Cookies contains information that the website stores in the browser, such as account login information, items bought at an online store, and location. With this information it's possible to link all user activities. Cookies track users until the cookies are deleted from the browser.

Facebook pixel tracking

Facebook is tracking users, as well as non users, with Facebook Pixel even when they are not logged in. If the user for example makes a purchase, this information is then tied to the user's facebook acount and can reveal the user's real identity.

Google tracking

Google share in their privacy policy the extent of their tracking of anyone using internet.

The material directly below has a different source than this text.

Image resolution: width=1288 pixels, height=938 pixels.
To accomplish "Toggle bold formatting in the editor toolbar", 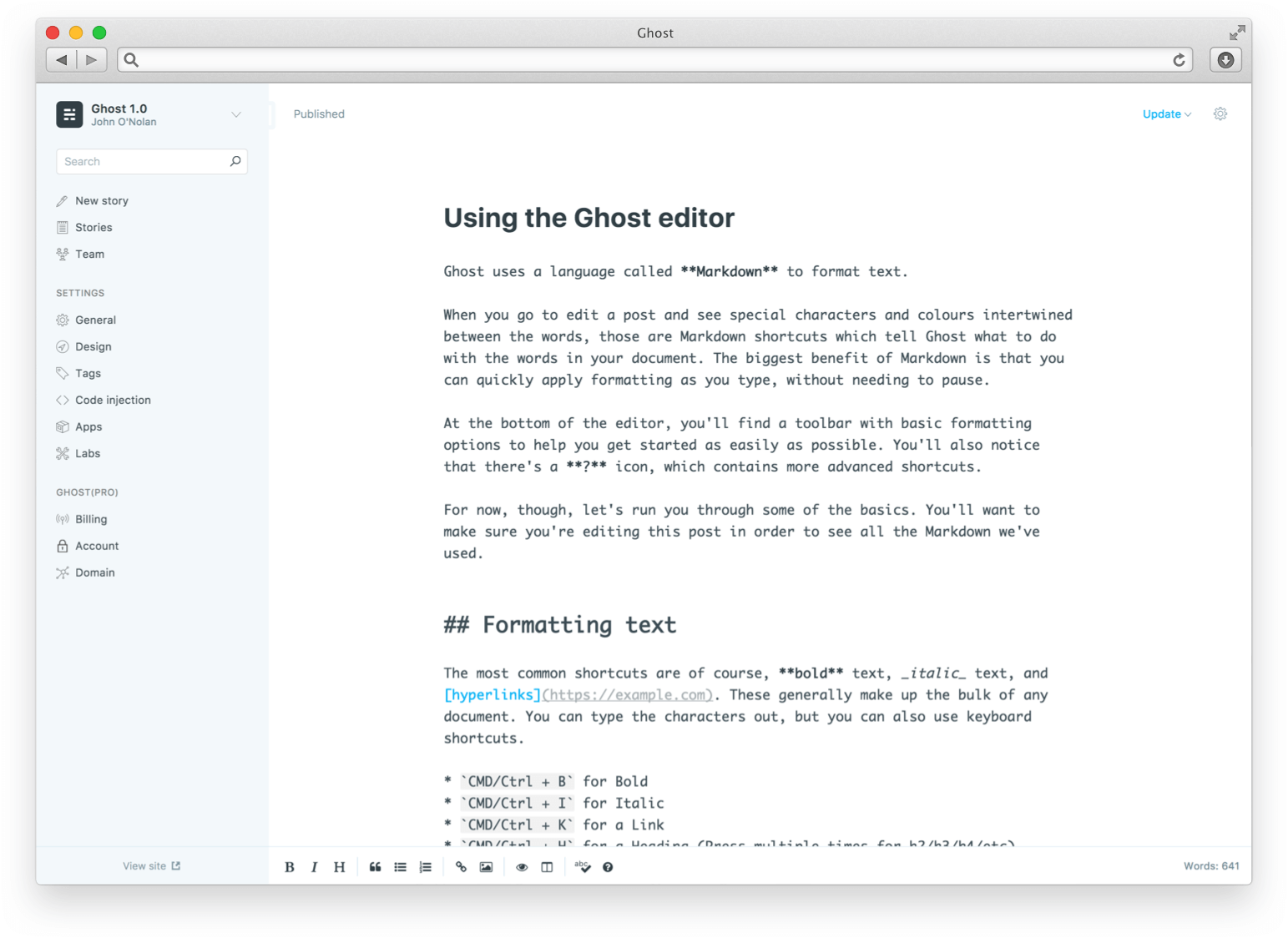I will point(289,867).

This information collected and used include the language of the user, the people the user is connected to online, YouTube videos that might be of interest, browser type and settings, device type and settings, operating system, mobile network information including carrier name, phone number, and application version number. Google also collect information about the interaction of apps, browsers, and devices with Google services, including IP address, crash reports, system activity, date and time as well as:

  • Terms used for searches.
  • Videos watched.
  • Views and interactions with content and ads.
  • Voice and audio information.
  • Purchase activity.
  • Activity on third-party sites and apps that use their services.

How to disable cookies

Note: different browsers may have different names than this and some options may not be available. Users are encouraged to learn more about the browser they're using.

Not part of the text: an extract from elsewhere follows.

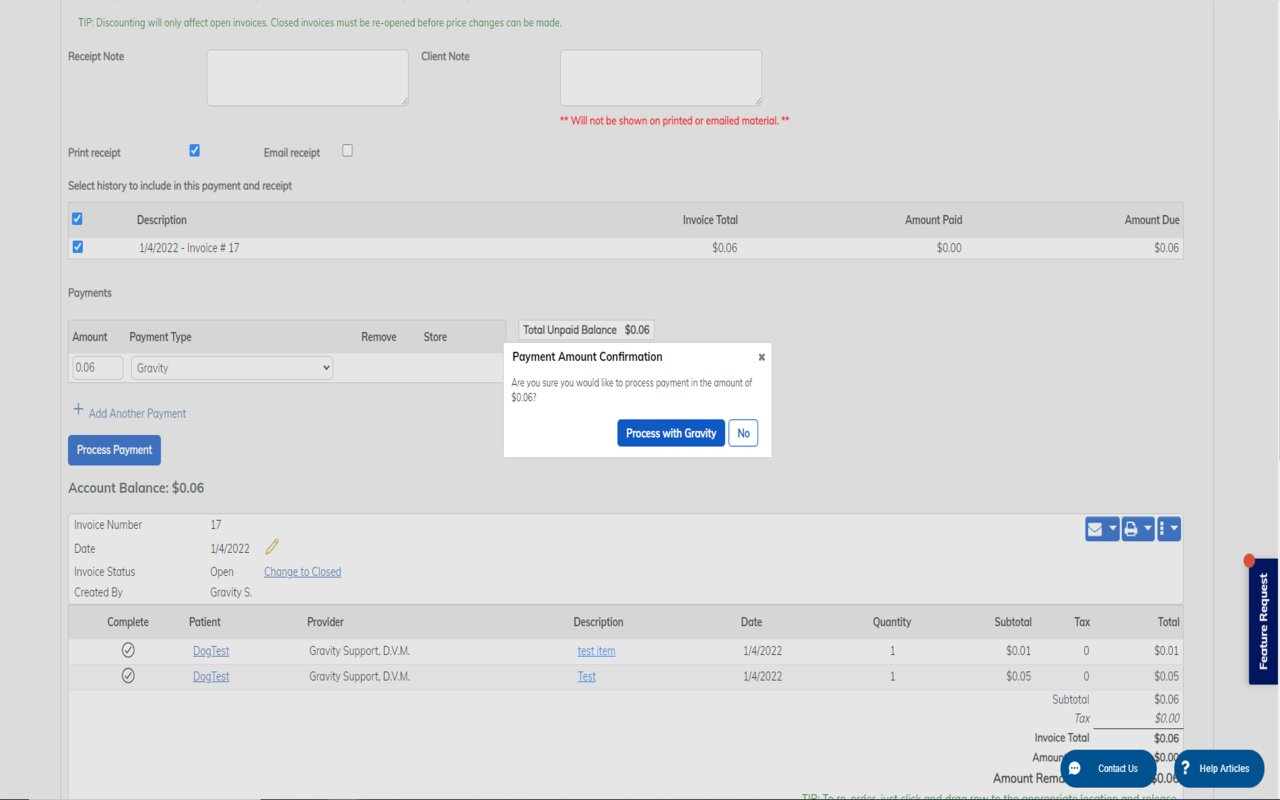Click the plus icon to add another payment
Image resolution: width=1280 pixels, height=800 pixels.
[x=78, y=410]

To disable cookies, go to the browser Settings then to Privacy and Security where it is possible to select:

  • Delete cookies and site data when browser is closed.
  • Clear data to remove existing cookies.
  • De-select Remember browser and download history.
  • Choose Block new requests asking to access your location
  • De-select Remember search and form history.

Privacy inspection tools

  • Blacklight is a privacy inspection tool. When going to a website it will tell the user how they may be tracked through:

  • Ad trackers.

  • Third-party cookies.

  • Tracking that evades cookie blockers.

  • Session recording services (such a mouse click and scrolling, anything typed into a form even if not submitted, including sensitive information such as passwords and credit card numbers). Inspectlet is such a surveillance tool.

  • Capturing user keystrokes (ie. logging of entered information such as name, family-name, given-name which matched anon user with postal addresses).

    Here is more information about each of the points above.

  • Lightbeam is a browser extension which show the relationships between third parties and the sites you visit.

  • Am I Unique

Fingerprint resistant browsers

Browsers such as Tor Browser and Brave are fingerprint resistant and they make the fingerprint less unique. Unique means more identifiable, which is something to avoid if we aim for privacy. Privacy Tools provides a list of browsers which are provacy oriented, including increased protection against tracking and fingerprinting as well as ad-blocking.

Ad-blockers

Ad blockers are browser extensions that stops advertisers and other third-party trackers.